But how can you be guaranteed a fair price and avoid being locked into a single vendor when traversing private networks? How can we find a market price for difference classes of network transit, while still respecting the spirit of network neutrality? We believe the answer lies in the concept of a neutral marketplace.



Network Next is the marketplace for premium network transit. Private networks compete on performance and price to carry your game's traffic. These private networks are CDNs, ISPs, enterprises, bare metal, and cloud providers, located all around the world, that have spent thousands of hours and many millions of dollars building out and optimizing their network infrastructure. As a game developer, all you have to do is integrate our SDK and specify the performance you want for your game. Then every ten seconds, Network Next runs a bid on its marketplace to find the best route for your players across our supplier networks.


The winning bid carries your player's traffic for the next 10 seconds, then the process is repeated every 10 seconds, for each player. This way, Network Next finds the best network performance at the best price, without locking you into a single vendor. If a player's network performance is already good enough for your game, that player is absolutely free.

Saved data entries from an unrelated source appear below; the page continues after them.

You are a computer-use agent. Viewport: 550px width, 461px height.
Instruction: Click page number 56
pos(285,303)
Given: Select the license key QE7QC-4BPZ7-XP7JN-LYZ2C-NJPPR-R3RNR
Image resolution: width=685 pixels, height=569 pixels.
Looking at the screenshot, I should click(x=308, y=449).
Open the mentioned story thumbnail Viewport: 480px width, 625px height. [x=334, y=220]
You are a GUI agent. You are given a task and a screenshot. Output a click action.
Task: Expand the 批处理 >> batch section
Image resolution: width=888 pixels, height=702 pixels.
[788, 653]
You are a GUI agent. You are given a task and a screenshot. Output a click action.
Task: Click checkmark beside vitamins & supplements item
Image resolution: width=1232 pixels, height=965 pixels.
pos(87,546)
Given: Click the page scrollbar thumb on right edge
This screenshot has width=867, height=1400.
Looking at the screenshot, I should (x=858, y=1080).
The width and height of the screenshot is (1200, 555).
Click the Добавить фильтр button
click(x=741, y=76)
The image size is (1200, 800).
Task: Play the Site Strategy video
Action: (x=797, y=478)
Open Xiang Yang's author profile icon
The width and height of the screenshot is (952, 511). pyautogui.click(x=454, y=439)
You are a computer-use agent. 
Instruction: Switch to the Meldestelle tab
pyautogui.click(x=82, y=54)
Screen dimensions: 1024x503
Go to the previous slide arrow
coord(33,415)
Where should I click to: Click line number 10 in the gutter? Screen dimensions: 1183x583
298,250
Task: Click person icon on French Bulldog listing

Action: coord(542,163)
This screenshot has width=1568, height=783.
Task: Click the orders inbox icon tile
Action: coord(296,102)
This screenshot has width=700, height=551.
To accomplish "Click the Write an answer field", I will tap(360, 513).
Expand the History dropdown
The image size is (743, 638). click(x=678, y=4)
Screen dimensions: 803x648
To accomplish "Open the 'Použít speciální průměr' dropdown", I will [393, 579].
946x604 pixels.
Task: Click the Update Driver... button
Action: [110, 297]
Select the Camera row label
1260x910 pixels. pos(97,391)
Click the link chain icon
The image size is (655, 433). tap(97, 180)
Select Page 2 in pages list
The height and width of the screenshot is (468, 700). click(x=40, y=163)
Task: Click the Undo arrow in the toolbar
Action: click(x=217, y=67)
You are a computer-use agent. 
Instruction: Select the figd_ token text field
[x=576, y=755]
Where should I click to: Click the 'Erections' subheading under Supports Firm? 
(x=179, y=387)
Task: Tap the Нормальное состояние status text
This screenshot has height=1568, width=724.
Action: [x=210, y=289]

Players only take Network Next when their network performance can be meaningfully improved according to your requirements.

Our marketplace for premium transit is already showing amazing results across the globe.


From Brazil to the rural US to Trinidad and Tobago, Network Next is fixing bad routes and vastly lowering latency, jitter and packet loss for a very reasonable price. And you only pay when we significantly improve a player's connection.


We believe that every player, no matter where they're located, deserves the best gaming experience possible. And that's why we're making the internet better for games at Network Next.